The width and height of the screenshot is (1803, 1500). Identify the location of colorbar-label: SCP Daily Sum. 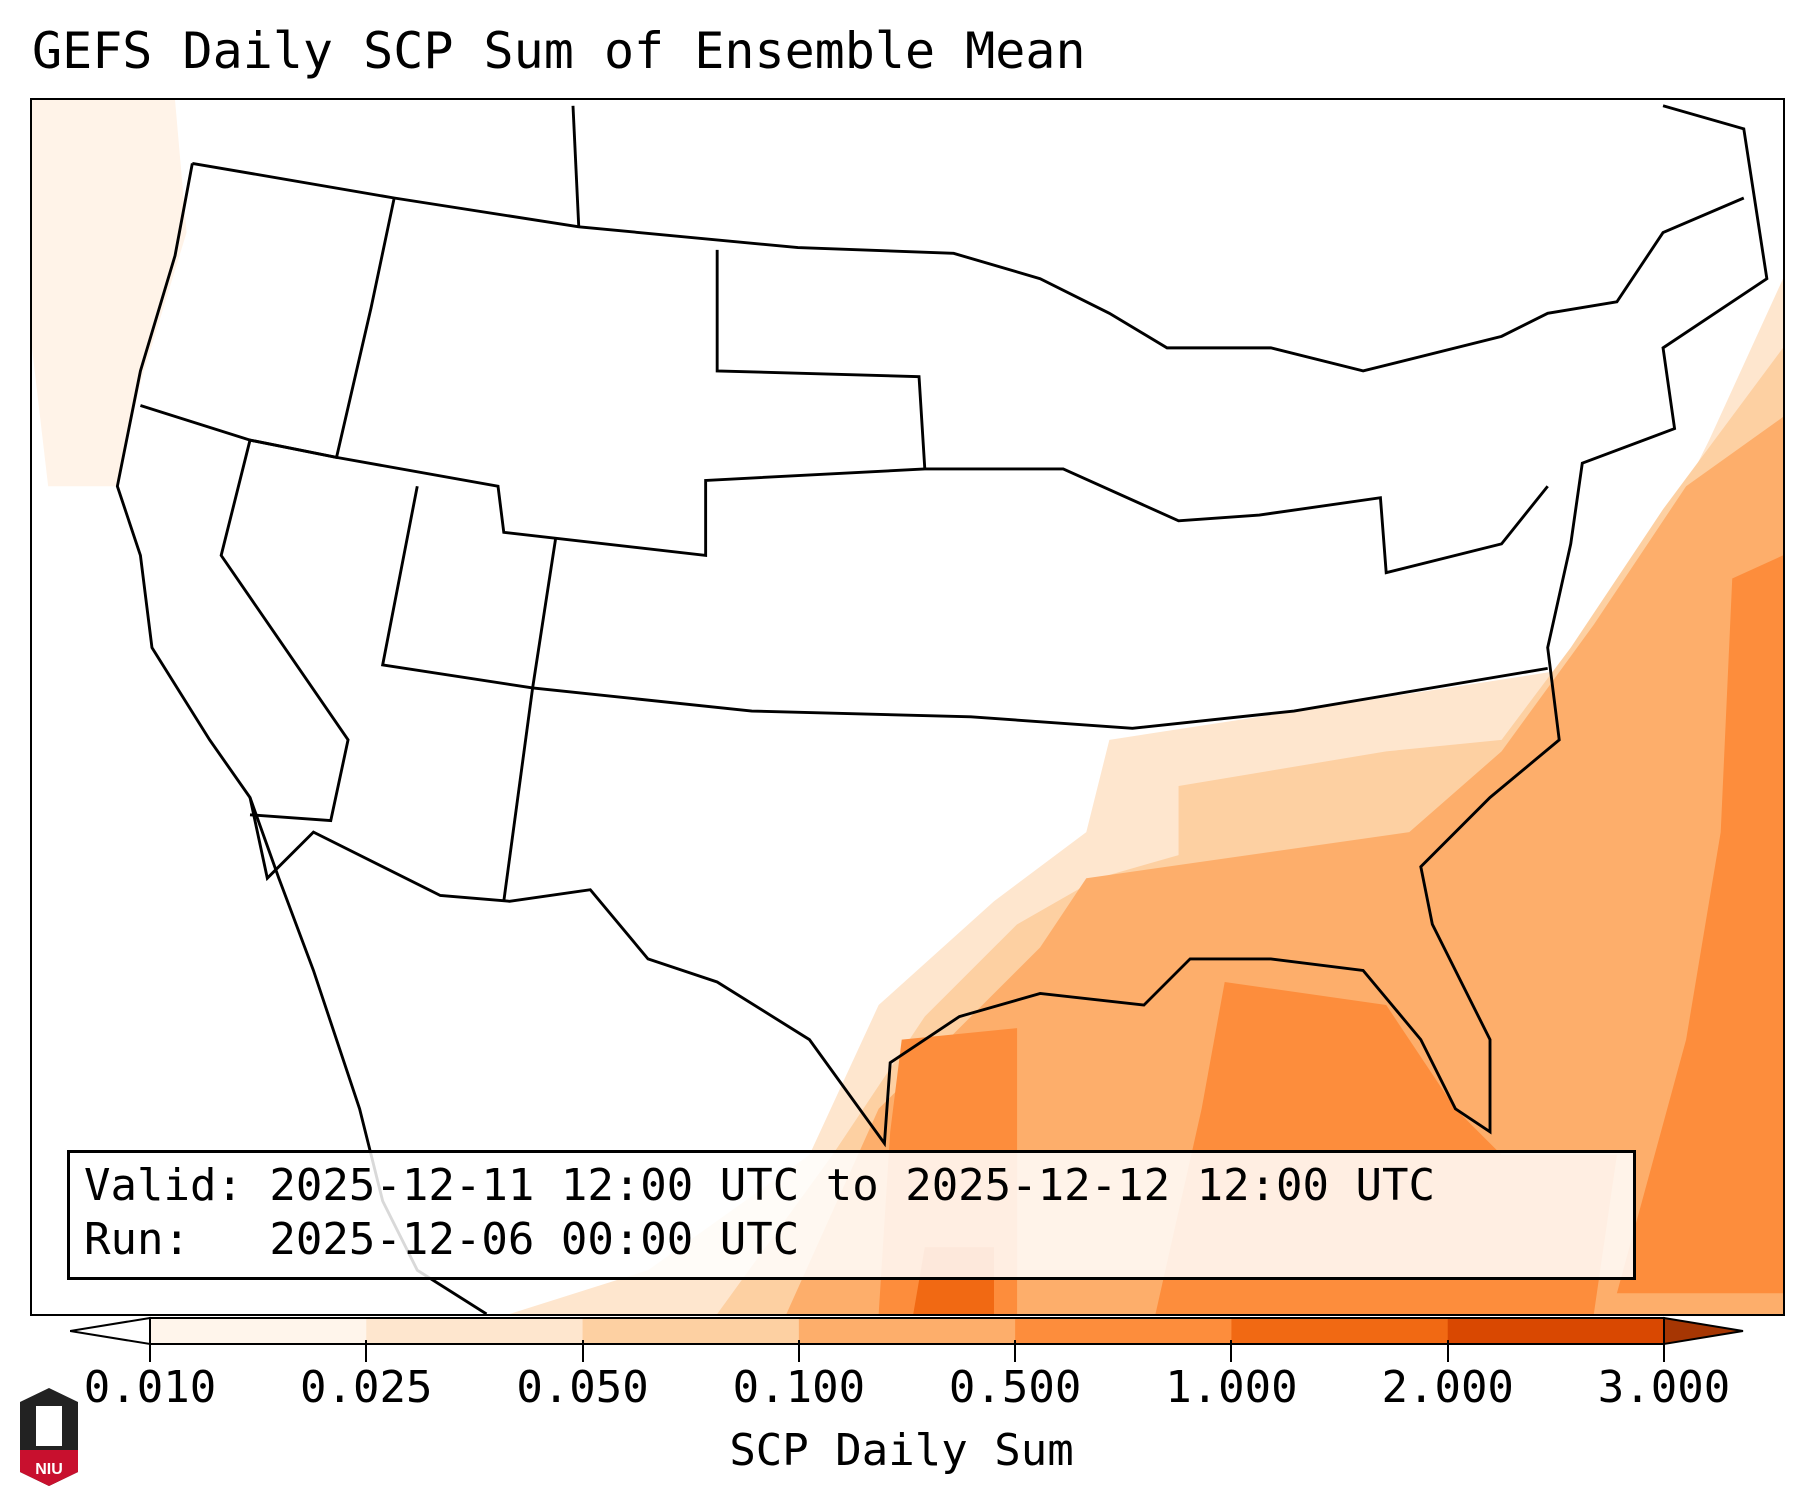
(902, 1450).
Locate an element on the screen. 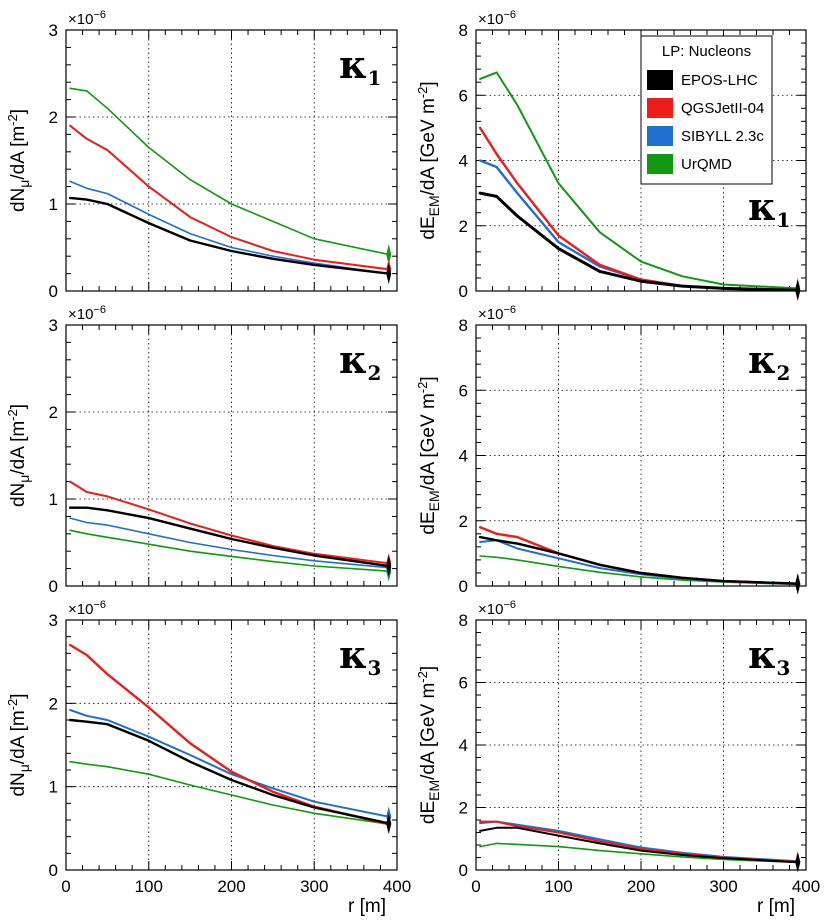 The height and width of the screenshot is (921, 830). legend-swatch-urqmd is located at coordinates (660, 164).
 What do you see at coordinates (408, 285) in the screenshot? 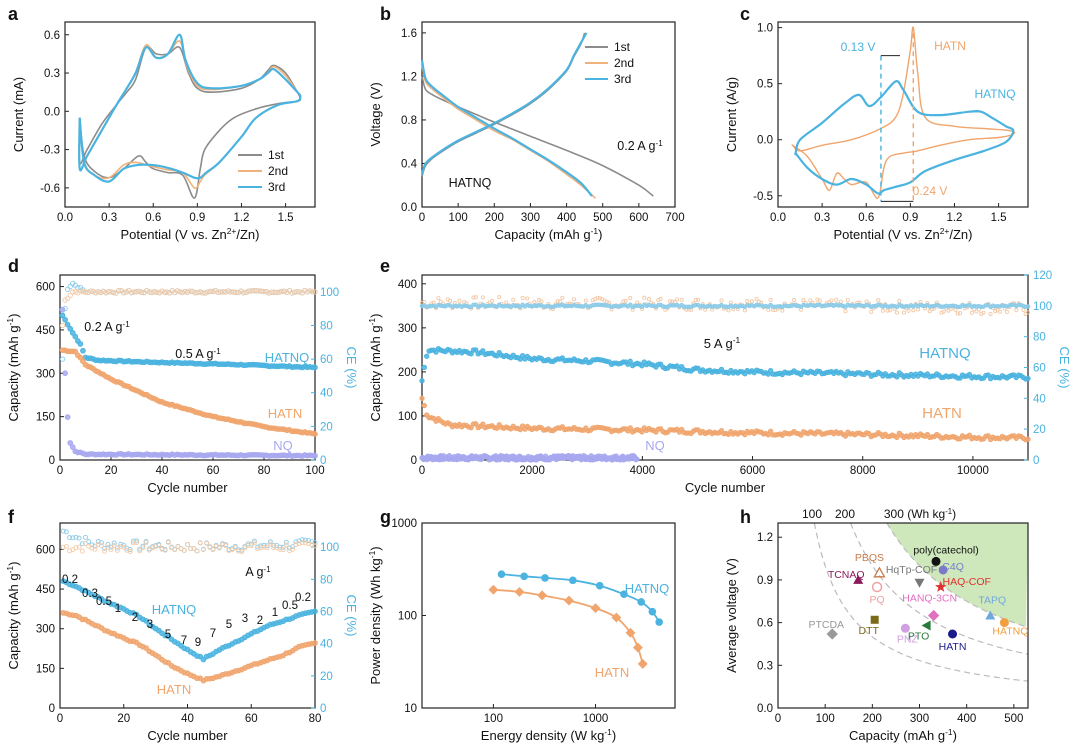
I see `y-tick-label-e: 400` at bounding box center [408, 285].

---

**Required action:** Can you quote the part of the listing that opens with the line containing "What do you" and runs through the end of the listing, leaving the pictures out?

**Output:**
 What do you see at coordinates (408, 285) in the screenshot? 
I see `y-tick-label-e: 400` at bounding box center [408, 285].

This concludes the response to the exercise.